In a study covering more than 1,000 confirmed cases of the novel coronavirus disease (COVID-19), chest CT proved to be more accurate than the standard method of DNA testing for early diagnosis of the disease in high-risk individuals. The findings were published online February 26 in Radiology.
Nucleic acid testing with reverse transcription polymerase chain reaction (RT-PCR) is considered the standard technique for diagnosing COVID-19. However, the long processing time and shaky outcomes of initial RT-PCR tests have made evident the need for a more efficient alternative for early diagnosis of the disease.
A recent examination of 51 cases demonstrated that CT had better sensitivity at detecting COVID-19 than RT-PCR testing among high-risk individuals upon initial presentation of symptoms, highlighting CT's utility in early diagnosis. The Chinese National Health Commission also sanctioned diagnosis through clinical symptoms and chest CT as an official method to confirm COVID-19 in the highly affected province of Hubei.
Expanding upon this prior work, researchers from China and the Netherlands examined data from 1,014 patients in Wuhan city, the presumed source of the outbreak, who were suspected of having COVID-19 and underwent a chest CT exam and had RT-PCR testing of throat swab samples between January 6 and February 6.

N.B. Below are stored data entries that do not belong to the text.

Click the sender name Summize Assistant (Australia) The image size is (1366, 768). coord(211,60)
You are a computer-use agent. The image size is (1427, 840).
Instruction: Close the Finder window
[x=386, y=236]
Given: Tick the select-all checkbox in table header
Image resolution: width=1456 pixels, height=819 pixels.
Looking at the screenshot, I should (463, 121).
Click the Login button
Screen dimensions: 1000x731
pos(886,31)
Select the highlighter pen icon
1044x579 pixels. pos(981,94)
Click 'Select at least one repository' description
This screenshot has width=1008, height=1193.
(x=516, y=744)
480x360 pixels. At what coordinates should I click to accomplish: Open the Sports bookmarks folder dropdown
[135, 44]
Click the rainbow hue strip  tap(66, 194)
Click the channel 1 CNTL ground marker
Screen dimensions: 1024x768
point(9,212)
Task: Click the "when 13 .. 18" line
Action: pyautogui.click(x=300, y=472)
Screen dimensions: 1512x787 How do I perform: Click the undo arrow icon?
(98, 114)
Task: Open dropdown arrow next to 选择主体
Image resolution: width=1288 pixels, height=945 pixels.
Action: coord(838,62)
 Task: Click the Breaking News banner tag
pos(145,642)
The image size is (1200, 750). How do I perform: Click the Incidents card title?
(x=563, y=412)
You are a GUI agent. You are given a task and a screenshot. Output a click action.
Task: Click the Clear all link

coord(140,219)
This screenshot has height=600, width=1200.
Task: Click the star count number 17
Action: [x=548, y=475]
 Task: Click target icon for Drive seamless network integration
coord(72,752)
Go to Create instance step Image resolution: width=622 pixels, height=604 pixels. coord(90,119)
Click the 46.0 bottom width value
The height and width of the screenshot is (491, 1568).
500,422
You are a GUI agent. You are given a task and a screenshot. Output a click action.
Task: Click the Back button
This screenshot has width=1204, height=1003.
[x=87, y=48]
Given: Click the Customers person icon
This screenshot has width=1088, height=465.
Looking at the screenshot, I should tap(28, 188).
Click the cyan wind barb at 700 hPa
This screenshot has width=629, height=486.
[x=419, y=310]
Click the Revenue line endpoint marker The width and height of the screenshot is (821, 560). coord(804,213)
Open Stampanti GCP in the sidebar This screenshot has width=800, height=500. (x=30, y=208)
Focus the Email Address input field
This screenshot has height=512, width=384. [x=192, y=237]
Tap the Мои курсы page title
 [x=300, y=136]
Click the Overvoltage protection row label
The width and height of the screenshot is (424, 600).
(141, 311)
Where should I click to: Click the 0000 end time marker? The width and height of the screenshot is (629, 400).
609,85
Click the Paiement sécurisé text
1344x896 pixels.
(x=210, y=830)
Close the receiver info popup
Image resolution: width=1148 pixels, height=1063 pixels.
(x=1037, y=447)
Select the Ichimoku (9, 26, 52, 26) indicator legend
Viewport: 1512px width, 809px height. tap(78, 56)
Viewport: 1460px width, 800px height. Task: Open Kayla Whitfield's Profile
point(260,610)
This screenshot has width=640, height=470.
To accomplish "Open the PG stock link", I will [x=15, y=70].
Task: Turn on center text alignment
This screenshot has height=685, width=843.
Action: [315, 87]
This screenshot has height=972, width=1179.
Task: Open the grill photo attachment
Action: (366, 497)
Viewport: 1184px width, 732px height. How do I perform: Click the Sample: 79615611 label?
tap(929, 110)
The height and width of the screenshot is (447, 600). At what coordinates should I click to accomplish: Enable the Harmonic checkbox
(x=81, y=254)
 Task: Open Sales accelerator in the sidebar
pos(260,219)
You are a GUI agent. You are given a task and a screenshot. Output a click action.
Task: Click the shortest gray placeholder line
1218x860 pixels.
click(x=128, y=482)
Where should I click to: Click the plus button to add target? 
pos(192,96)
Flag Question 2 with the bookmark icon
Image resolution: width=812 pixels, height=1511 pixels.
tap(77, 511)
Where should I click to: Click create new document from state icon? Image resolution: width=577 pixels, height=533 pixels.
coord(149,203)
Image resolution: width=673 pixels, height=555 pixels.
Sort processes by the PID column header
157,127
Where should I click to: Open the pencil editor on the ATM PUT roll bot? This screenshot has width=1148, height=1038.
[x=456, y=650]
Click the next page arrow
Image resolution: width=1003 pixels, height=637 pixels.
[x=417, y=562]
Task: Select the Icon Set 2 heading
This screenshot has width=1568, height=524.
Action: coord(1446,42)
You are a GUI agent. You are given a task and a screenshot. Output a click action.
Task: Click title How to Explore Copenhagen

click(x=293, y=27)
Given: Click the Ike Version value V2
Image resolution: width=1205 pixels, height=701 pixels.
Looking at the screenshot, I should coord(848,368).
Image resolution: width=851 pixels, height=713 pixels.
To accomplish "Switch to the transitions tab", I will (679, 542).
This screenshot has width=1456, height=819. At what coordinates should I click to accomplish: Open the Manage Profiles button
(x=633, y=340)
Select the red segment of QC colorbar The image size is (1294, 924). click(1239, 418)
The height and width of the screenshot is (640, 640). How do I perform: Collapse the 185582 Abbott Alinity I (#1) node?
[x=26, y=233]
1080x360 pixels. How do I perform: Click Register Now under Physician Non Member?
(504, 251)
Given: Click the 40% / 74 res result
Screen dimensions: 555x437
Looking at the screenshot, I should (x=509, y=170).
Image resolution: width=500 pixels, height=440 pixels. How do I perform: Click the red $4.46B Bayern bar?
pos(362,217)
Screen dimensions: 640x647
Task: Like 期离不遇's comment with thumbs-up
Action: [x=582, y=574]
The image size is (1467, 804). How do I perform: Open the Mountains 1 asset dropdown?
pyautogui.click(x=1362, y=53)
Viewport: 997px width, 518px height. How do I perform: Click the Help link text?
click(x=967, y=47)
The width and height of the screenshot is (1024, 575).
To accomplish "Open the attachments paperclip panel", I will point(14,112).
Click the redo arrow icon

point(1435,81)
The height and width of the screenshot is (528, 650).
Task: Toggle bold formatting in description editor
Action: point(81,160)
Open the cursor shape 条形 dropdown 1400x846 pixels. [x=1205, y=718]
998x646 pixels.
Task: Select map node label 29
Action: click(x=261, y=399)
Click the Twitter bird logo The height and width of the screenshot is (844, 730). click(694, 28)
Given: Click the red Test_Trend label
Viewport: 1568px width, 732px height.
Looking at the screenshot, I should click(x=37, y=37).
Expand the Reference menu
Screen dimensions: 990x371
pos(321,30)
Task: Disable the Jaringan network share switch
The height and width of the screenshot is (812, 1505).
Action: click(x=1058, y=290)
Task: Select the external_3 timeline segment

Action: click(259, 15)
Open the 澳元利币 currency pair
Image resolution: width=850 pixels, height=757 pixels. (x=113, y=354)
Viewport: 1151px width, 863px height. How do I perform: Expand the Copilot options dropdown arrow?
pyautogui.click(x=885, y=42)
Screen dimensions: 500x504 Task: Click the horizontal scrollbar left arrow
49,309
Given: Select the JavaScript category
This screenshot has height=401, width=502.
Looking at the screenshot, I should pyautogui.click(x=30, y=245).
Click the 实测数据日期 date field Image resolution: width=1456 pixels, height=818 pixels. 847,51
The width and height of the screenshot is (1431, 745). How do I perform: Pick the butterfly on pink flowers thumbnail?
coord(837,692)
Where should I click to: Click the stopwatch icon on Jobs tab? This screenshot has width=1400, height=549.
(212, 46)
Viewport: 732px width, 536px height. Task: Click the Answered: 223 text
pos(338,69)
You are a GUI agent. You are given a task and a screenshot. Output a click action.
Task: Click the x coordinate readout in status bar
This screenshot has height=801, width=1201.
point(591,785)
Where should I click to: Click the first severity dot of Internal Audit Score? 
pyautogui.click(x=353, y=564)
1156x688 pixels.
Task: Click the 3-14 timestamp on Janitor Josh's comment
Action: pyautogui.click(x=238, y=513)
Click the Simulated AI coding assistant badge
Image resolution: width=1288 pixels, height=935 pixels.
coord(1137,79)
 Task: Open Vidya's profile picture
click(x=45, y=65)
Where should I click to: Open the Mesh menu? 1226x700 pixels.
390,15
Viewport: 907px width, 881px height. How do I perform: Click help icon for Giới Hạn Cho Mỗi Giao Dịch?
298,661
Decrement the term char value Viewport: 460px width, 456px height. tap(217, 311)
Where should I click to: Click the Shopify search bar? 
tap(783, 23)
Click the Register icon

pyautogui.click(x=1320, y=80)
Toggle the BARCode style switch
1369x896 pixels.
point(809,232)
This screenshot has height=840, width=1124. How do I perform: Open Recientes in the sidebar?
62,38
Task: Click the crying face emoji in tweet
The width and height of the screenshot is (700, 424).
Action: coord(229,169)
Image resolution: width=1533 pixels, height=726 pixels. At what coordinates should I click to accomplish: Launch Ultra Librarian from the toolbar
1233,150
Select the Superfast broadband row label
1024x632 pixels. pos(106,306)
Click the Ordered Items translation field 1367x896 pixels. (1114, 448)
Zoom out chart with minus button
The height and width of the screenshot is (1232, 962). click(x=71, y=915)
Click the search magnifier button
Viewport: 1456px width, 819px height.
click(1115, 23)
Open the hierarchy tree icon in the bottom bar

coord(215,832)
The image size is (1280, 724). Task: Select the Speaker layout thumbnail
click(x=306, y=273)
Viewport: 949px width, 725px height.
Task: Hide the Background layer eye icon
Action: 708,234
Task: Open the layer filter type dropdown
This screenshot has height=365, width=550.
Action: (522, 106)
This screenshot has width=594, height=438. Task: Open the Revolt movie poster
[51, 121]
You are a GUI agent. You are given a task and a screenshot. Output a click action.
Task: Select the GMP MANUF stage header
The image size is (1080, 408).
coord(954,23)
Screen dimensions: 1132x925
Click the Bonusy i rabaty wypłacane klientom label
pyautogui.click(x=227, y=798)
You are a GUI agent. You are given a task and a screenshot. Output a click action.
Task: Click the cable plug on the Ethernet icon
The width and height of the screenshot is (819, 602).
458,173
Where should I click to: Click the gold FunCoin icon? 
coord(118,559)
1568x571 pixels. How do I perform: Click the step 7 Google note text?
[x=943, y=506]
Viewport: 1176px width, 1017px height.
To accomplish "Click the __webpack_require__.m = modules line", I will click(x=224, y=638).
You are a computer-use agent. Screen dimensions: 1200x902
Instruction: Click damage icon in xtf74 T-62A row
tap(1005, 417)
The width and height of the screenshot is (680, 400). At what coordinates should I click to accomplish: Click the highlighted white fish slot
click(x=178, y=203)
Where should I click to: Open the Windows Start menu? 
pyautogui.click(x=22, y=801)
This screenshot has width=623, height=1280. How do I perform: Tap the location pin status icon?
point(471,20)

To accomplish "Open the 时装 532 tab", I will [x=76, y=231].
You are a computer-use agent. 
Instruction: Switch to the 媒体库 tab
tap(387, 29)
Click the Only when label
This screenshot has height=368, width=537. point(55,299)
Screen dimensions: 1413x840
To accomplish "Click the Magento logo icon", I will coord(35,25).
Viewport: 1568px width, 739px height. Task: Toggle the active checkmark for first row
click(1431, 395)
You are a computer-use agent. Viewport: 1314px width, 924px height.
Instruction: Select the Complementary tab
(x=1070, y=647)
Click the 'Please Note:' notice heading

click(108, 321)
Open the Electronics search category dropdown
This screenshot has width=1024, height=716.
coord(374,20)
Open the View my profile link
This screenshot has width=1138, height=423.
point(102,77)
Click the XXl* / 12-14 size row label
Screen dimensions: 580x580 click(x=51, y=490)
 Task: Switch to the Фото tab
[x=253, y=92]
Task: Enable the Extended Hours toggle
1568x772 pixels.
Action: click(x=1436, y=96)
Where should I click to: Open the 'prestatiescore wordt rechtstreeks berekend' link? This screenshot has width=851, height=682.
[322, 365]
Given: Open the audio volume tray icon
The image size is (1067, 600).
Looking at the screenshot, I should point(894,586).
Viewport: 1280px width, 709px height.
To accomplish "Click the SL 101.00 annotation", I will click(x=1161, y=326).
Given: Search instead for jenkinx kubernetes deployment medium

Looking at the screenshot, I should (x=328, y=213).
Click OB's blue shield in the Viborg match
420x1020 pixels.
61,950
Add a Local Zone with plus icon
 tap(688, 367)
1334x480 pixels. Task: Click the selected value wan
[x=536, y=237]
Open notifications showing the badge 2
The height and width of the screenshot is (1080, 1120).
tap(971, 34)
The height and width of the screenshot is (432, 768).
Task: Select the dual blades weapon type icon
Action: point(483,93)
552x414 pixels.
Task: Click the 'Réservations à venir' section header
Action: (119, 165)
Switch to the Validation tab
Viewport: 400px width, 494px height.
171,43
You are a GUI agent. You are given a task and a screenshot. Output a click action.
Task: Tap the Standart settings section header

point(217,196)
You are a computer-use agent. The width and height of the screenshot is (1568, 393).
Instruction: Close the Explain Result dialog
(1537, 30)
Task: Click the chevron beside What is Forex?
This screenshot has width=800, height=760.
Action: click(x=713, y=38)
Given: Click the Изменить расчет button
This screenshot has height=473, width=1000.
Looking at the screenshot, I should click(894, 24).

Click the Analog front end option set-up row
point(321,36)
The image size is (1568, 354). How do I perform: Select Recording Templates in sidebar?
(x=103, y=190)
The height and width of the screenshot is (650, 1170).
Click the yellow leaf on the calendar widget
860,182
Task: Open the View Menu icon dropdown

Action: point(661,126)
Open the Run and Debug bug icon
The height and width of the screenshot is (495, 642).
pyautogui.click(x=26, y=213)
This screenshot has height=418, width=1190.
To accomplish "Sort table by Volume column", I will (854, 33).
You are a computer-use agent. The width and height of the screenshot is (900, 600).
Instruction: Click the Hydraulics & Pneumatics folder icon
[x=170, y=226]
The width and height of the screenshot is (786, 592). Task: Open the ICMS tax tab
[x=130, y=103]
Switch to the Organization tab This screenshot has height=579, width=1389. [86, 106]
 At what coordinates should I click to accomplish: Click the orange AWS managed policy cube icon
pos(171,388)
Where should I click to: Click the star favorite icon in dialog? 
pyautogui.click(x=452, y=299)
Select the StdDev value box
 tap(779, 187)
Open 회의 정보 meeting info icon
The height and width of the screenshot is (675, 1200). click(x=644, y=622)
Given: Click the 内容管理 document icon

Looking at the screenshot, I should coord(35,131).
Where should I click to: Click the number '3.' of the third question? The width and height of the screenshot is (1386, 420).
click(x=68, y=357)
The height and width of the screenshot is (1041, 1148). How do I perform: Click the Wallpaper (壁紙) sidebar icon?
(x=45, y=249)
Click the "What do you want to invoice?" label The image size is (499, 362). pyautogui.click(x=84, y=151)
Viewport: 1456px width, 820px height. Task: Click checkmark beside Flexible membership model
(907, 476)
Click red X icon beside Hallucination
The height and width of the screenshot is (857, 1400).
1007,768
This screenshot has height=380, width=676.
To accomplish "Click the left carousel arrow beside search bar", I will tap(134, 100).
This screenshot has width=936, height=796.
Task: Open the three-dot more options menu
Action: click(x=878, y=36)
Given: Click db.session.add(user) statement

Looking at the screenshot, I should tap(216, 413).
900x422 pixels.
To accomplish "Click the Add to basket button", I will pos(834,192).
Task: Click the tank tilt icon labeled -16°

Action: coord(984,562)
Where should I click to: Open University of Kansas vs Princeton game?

Two radiologists with access to the patients' epidemiological history and clinical symptoms but blinded to the RT-PCR results classified the chest CT scans as positive or negative for COVID-19 based on the presence of key abnormal CT features. All of the patients were eventually confirmed to have COVID-19 with RT-PCR testing. The average age of the cohort was 51 years, and 56% were female.
Overall, the researchers found that chest CT was better at diagnosing COVID-19 than RT-PCR testing upon initial examination of high-risk individuals. The initial RT-PCR testing period included multiple repeat tests up to three days after presentation.
Initial RT-PCR testing detected COVID-19 in only 59% of the cases. In comparison, 88% of the patients showed chest CT findings indicative of COVID-19. Among those with negative initial RT-PCR results, 93% showed CT features consistent with COVID-19 diagnosis prior to eventual confirmation on RT-PCR four or more days after the initial test.
Chest CT achieved a sensitivity of 97%, a specificity of 25%, and an accuracy of 68% for diagnosis of COVID-19 upon initial presentation of high-risk individuals, where eventual confirmation on RT-PCR served as the reference standard. The positive predictive value for chest CT was 65% and the negative predictive value was 83%.
"Our data and analysis suggest that chest CT should be considered for COVID-19 screening, comprehensive evaluation, and follow-up, especially in epidemic areas with high pretest probability for disease," wrote the authors, led by Dr. Tao Ai, PhD, and Dr. Zhenlu Yang, PhD, from Huazhong University of Science and Technology.
Relying on a combination of exposure history, clinical symptoms, and CT features rather than RT-PCR tests alone would aid in more rapid detection of the disease and may allow for better control of viral spread, they concluded.